The five patents tried to the April 2024 jury form a subset of the eight patents asserted in the Pantechs' original, June 2022 complaint, the plaintiffs targeting the provision of devices compliant with LTE and 5G cellular networking standards, as well as those with certain touch-based functionalities. That jury found that Pantech proved infringement of three SEPs: specifically, claims 9 and 11 of the '839 patent, claim 1 of the '247 patent, and claims 6 and 9 of the '954 patent. It also found that Pantech proved infringement of the other two patents: specifically, claims 10 and 17 of the '052 patent and claims 1, 6, and 10 of the '654 patent.
Judge Schroeder granted OnePlus's motion for judgment as a matter of law of no infringement of claims 10 and 17 of the '052 patent, noting that "OnePlus persuasively argues there are many issues with Pantech's infringement read", the "most problematic" of which being Pantech's reliance on its technical expert's ipse dixit testimony to show the presence of a required "event table" structure in the accused products. The court turned away the challenges to the jury's remaining infringement findings, but it could not find a way to properly quantify a reduced damages amount to impose a remittitur.

☆ ☆ ☆

Job a » Update the listing from the line with "Click the red north" up to and including the line with "Action: pos(293,261)": replace "Instruction" with "Directive" and keep everything else unchanged. Return only those lines.
The patent ruling excerpt and the listing after it are independent of each other.

☆ ☆ ☆

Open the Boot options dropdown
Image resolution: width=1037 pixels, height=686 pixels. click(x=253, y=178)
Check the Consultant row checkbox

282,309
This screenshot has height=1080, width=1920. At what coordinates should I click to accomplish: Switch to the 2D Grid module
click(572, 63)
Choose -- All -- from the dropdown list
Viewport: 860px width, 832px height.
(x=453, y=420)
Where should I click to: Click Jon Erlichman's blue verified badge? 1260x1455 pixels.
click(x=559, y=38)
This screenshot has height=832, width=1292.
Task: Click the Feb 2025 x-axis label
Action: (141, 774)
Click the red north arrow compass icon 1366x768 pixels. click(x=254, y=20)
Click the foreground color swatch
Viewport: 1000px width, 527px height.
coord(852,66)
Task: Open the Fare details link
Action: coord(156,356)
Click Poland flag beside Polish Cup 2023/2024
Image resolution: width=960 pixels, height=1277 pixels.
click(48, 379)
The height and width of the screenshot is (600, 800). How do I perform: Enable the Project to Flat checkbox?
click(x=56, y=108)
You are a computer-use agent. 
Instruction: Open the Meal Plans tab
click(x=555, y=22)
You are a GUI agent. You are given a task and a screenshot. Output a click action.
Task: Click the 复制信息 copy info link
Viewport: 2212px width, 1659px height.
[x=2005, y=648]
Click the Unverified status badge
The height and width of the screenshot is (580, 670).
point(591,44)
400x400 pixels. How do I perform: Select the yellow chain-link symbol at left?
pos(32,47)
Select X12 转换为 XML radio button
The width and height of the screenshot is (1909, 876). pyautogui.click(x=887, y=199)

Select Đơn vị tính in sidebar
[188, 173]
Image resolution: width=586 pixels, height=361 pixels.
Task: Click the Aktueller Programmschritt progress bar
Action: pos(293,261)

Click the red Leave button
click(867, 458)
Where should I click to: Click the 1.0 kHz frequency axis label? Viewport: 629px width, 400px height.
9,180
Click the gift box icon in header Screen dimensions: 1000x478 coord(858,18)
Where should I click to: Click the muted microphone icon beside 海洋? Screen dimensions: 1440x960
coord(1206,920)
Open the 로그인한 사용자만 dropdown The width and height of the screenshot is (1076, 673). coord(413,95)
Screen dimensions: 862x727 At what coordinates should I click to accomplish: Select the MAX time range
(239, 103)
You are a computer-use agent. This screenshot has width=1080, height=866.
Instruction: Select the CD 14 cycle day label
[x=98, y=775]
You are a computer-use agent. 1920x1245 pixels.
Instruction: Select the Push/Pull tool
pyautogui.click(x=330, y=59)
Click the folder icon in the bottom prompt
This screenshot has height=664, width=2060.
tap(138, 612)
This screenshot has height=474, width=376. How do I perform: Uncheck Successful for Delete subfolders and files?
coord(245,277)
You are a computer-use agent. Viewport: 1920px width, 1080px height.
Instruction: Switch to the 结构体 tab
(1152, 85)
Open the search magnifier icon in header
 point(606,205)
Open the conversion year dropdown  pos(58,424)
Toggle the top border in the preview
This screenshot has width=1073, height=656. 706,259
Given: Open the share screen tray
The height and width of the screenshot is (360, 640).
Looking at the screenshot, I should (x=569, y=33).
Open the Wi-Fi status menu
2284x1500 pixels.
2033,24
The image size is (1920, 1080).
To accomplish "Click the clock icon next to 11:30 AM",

☆ ☆ ☆

Job b » For each statement, say yes or no according to the patent ruling excerpt, and quote the exact words from the excerpt that decide it. (i) The April 2024 jury tried all eight patents asserted in the original complaint. (ii) Judge Schroeder granted judgment as a matter of law of no infringement for claims 10 and 17 of the '052 patent. (iii) The court imposed a remittitur.

Final result a »
Click the red north arrow compass icon 1366x768 pixels. click(x=254, y=20)
Click the foreground color swatch
Viewport: 1000px width, 527px height.
coord(852,66)
Task: Open the Fare details link
Action: coord(156,356)
Click Poland flag beside Polish Cup 2023/2024
Image resolution: width=960 pixels, height=1277 pixels.
click(48, 379)
The height and width of the screenshot is (600, 800). How do I perform: Enable the Project to Flat checkbox?
click(x=56, y=108)
You are a computer-use agent. 
Directive: Open the Meal Plans tab
click(x=555, y=22)
You are a GUI agent. You are given a task and a screenshot. Output a click action.
Task: Click the 复制信息 copy info link
Viewport: 2212px width, 1659px height.
[x=2005, y=648]
Click the Unverified status badge
The height and width of the screenshot is (580, 670).
point(591,44)
400x400 pixels. How do I perform: Select the yellow chain-link symbol at left?
pos(32,47)
Select X12 转换为 XML radio button
The width and height of the screenshot is (1909, 876). pyautogui.click(x=887, y=199)

Select Đơn vị tính in sidebar
[188, 173]
Image resolution: width=586 pixels, height=361 pixels.
Task: Click the Aktueller Programmschritt progress bar
Action: pos(293,261)

Final result b »
(i) No: "The five patents tried to the April 2024 jury form a subset of the eight patents asserted in the Pantechs' original, June 2022 complaint"
(ii) Yes: "Judge Schroeder granted OnePlus's motion for judgment as a matter of law of no infringement of claims 10 and 17 of the '052 patent"
(iii) No: "it could not find a way to properly quantify a reduced damages amount to impose a remittitur"